Bell's involvement in the Bologna workshops led to her work's inclusion in political debates on media presentation of history within Europe. Her analysis of UK history programming was included in the Tanti passati per un futuro comune? La storia in televisione nei paesi dell'Unione europea 2011 report by Pierre Sorlin (Sorbonne). Sorlin and the other contributors, including Bell, were invited to present at Brussels in December 2011 by Salvatore Caronna, a leading Italian MEP. Attendees included politicians and media professionals: Caronna, an MEP and representative of the PD (former Communist) party; Dario Carella, vice-director of the regional news section of the Italian broadcaster RAI; Juan Fernando Lopez Aguilar, MEP and president of the commission on civil liberties, justice and internal affairs; Marc Tarabella, MEP; Anna Colombo General Secretary of the Social Democratic Group of the European Parliament; and Sorlin. Such interest in this research points to its wider impact upon politicians as well as scholars and media professionals. One of the MEPs and an Italian news site reported on the event on-line.

Within the UK, Bell also shared her research insights annually with media professionals on the project's advisory board, enabling engagement with key ideas developed in the course of the project, as well as interaction between media professionals, historians and other scholars. This informed and encouraged reflection amongst media professionals present, evidenced by the printed comments of one panel member, founder and head of history at the independent TV company Flashback. (Downing, 2011). Three of the advisory panel members the producers and founders of media companies Flashback TV, Testimony Films and Wall to Wall — representing Military and Archive, Oral History and `Reality' and Genealogy programme types — also organised and/or led panels at the Televising History 2009 conference and identified how their various levels of involvement in the project impacted upon their practice, informing their wider concepts of the representation of the past on television, encouraging them to consider the nature of presenter-led television, and the contrasting concept of `ordinary history' from beyond the professional's perspective (Televising History Conference 2009 report).

The project's value has been acknowledged by film makers who have described its impact on their thoughts and work. The CEO of Flashback TV noted that project meetings were essential, `to create a space in the schedule ... to think more broadly about where Television History has come from and where it is going' (e-mail 2013) whilst the head of Testimony Films called the resulting book, `the best analysis of history programme making in Britain that has ever been produced ... I have recommended it to friends and colleagues' and reported of the seminars, `[I] feel I learned something about the broader context of history programme making from them' (e-mail 2013).

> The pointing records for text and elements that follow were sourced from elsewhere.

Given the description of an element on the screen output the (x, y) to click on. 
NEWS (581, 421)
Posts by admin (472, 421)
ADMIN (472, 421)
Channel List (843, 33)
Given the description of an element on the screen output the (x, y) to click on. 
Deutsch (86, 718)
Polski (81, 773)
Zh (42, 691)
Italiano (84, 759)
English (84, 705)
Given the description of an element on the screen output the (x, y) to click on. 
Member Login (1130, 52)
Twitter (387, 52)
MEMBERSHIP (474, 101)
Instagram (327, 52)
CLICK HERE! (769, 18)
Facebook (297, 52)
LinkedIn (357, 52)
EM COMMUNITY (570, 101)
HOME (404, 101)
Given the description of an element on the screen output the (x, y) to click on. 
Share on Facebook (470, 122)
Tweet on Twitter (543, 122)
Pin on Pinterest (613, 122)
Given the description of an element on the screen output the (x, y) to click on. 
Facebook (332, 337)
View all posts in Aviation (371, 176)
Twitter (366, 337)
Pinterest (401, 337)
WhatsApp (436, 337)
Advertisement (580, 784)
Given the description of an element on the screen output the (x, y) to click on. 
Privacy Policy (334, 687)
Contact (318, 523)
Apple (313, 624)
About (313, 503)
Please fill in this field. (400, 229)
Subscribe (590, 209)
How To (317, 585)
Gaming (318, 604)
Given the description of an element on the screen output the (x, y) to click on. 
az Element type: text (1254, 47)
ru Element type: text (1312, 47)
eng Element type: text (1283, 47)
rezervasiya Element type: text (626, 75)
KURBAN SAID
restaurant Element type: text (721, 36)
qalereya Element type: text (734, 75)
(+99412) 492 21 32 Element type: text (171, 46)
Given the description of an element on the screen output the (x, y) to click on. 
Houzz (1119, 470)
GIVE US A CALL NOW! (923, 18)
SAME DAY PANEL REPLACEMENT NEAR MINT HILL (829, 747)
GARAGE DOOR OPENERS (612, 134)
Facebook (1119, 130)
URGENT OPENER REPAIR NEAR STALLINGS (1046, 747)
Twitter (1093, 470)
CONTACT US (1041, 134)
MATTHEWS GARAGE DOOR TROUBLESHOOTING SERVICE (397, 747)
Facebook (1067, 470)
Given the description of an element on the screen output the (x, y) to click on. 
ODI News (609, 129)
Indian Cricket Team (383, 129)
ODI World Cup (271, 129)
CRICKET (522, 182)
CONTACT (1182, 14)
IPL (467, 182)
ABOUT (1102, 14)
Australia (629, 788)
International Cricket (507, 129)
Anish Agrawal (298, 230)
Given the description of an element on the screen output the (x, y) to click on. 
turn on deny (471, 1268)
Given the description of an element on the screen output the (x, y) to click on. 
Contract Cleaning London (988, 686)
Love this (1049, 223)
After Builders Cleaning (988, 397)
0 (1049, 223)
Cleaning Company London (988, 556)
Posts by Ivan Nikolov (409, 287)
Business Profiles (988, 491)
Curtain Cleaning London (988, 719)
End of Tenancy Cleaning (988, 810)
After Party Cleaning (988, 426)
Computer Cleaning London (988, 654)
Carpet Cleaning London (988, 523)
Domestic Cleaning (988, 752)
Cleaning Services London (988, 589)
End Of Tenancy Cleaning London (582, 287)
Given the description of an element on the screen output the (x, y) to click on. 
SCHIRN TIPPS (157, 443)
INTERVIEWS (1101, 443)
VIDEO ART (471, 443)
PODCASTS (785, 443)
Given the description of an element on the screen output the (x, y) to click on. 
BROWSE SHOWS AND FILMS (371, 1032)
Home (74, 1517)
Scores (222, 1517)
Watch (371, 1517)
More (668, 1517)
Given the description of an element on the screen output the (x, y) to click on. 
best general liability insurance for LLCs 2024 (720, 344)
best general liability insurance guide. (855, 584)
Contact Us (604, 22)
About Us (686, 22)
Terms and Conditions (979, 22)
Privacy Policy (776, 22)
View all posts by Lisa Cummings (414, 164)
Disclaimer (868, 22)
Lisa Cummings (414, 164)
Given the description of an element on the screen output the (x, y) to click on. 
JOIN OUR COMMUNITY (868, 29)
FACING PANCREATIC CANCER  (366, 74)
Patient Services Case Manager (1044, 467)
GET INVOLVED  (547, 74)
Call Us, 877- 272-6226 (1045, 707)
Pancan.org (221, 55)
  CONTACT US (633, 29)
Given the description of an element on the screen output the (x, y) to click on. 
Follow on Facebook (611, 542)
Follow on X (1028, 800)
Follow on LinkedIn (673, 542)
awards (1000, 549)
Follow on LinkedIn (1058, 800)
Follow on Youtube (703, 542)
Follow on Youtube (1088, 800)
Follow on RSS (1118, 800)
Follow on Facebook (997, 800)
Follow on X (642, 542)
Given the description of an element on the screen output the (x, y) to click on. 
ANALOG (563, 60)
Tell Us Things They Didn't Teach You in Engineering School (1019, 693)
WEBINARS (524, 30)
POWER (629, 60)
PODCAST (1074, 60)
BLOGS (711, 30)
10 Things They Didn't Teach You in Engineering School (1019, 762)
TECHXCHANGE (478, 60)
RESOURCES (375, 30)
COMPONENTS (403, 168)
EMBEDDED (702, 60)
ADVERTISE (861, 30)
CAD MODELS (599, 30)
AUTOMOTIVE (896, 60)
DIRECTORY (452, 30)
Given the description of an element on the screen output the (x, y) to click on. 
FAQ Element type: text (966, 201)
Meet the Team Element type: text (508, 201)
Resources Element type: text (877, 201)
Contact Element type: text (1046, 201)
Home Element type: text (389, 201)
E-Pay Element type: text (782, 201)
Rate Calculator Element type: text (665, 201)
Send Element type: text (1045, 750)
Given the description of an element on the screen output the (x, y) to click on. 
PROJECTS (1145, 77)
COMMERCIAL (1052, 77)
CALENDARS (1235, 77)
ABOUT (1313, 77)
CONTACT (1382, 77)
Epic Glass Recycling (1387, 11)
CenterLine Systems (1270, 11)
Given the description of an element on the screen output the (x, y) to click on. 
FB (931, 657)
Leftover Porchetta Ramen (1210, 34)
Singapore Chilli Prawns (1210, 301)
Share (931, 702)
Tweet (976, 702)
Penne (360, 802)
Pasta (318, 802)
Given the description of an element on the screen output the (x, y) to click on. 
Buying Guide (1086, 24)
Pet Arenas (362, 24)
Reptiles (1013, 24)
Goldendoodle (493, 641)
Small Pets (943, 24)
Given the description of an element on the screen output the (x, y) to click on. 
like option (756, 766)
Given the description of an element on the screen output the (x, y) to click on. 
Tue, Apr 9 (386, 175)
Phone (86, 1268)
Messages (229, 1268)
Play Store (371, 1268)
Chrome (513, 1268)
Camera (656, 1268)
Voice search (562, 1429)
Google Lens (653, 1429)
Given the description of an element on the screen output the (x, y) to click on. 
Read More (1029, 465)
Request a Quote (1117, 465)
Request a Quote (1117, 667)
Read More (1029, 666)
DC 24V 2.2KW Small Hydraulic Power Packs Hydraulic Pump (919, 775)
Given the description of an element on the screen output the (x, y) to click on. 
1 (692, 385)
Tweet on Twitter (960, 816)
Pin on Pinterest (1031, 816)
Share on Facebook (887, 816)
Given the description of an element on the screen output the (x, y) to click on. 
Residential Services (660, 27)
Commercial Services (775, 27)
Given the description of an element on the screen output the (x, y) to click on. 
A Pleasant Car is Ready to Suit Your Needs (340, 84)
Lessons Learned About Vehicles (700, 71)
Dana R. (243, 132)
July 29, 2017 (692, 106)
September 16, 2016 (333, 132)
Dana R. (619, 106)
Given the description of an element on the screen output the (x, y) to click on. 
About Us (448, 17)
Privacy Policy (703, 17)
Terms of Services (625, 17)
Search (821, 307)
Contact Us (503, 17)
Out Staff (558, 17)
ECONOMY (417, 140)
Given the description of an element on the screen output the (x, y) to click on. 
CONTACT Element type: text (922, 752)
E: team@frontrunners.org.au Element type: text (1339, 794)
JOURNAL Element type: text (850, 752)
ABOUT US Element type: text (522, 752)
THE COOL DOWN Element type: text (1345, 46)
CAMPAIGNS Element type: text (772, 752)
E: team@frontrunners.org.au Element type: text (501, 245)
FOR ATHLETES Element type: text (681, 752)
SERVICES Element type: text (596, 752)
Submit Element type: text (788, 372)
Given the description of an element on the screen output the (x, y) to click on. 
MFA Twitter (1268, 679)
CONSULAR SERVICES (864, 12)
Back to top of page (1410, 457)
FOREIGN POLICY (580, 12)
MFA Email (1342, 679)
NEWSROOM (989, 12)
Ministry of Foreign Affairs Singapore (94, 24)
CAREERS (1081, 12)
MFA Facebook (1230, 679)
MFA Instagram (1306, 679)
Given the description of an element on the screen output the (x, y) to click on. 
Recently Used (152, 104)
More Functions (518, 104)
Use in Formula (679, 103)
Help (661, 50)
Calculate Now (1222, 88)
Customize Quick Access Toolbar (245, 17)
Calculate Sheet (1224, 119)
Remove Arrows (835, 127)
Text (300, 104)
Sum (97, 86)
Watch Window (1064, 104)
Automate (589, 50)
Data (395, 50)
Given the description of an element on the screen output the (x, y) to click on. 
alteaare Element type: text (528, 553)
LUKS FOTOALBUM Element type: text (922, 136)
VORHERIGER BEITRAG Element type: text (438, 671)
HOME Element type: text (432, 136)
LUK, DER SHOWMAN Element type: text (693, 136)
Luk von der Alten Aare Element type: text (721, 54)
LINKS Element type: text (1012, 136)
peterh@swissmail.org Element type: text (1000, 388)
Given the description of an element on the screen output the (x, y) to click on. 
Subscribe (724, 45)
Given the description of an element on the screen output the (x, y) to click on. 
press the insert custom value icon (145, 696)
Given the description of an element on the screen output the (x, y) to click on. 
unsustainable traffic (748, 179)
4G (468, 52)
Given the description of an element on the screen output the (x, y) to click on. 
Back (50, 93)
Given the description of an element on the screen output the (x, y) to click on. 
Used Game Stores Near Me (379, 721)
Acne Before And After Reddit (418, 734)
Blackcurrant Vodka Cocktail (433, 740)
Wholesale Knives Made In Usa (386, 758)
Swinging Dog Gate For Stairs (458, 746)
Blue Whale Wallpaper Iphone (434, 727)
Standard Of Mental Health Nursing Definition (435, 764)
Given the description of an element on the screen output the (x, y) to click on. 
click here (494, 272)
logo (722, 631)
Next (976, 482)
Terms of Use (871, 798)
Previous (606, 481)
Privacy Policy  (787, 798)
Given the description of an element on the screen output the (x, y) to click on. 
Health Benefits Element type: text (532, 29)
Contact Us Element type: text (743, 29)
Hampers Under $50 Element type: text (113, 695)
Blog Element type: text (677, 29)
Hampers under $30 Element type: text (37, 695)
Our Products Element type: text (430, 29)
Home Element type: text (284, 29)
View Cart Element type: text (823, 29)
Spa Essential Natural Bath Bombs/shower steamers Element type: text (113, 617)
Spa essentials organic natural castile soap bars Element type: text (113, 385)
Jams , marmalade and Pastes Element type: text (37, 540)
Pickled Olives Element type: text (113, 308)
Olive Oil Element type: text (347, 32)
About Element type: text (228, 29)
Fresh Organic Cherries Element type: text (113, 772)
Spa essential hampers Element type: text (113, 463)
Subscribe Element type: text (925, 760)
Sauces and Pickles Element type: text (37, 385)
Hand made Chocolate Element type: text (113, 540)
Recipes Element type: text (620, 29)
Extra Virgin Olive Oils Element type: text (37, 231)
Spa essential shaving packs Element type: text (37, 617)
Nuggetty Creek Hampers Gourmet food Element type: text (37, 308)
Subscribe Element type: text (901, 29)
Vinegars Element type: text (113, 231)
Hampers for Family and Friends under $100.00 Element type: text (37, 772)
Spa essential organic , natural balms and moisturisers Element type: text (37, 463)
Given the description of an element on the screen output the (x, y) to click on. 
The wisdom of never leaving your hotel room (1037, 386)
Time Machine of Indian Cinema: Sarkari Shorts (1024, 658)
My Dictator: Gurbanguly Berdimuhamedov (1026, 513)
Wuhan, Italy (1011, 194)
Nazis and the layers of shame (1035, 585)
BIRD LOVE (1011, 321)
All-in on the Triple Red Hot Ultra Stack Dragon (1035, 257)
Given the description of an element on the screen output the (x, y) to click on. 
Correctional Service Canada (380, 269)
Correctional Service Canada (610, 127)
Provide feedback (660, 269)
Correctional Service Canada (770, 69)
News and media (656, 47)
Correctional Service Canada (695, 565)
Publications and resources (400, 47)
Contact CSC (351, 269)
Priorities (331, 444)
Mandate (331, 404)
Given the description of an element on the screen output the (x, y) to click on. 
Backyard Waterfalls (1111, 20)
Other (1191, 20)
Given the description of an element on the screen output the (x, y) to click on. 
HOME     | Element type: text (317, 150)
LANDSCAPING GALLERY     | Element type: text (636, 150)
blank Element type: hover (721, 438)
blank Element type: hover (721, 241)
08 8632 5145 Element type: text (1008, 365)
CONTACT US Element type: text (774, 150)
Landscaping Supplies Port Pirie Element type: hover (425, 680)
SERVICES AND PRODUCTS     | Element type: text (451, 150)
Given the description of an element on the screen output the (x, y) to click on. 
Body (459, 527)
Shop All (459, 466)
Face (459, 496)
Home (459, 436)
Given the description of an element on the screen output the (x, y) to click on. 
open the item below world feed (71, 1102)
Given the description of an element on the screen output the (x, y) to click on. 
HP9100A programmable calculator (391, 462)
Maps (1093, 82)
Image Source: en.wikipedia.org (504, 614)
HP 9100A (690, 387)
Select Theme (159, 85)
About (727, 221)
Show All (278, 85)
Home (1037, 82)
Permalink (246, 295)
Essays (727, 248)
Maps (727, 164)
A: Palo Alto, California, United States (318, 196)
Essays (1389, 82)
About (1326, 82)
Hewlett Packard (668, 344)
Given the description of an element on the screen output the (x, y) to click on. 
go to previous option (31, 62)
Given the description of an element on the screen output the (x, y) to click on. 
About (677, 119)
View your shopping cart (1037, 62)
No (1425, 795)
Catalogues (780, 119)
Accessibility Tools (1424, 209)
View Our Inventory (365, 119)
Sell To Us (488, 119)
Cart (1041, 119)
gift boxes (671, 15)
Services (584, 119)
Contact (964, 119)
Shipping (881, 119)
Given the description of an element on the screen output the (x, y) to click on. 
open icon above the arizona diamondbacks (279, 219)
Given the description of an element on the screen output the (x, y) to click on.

Another independent film-maker wrote of the project's work, `I and a friend — who runs the [media] company "Available Light" — are currently debating with each other this very subject and I have just passed on to him your book' and, `[the research] has had some influence on my current project, "The Dragon and the Eagle" an enhanced e-book or app on Welsh emigration to America' (e-mail 2013). Bell has been invited by to speak to the staff of Wall to Wall, the production company for Who do you think you are?, a hugely successful series. The CEO of the company, believes the insights of the project's research, particularly Bell's work on changes in programme content and format as detailed above, reveal why presentational changes, unnoticed at first, have occurred. He believes that examining these is of significance to his work in originating and producing history series more broadly. Thus the project's impact continues in the future.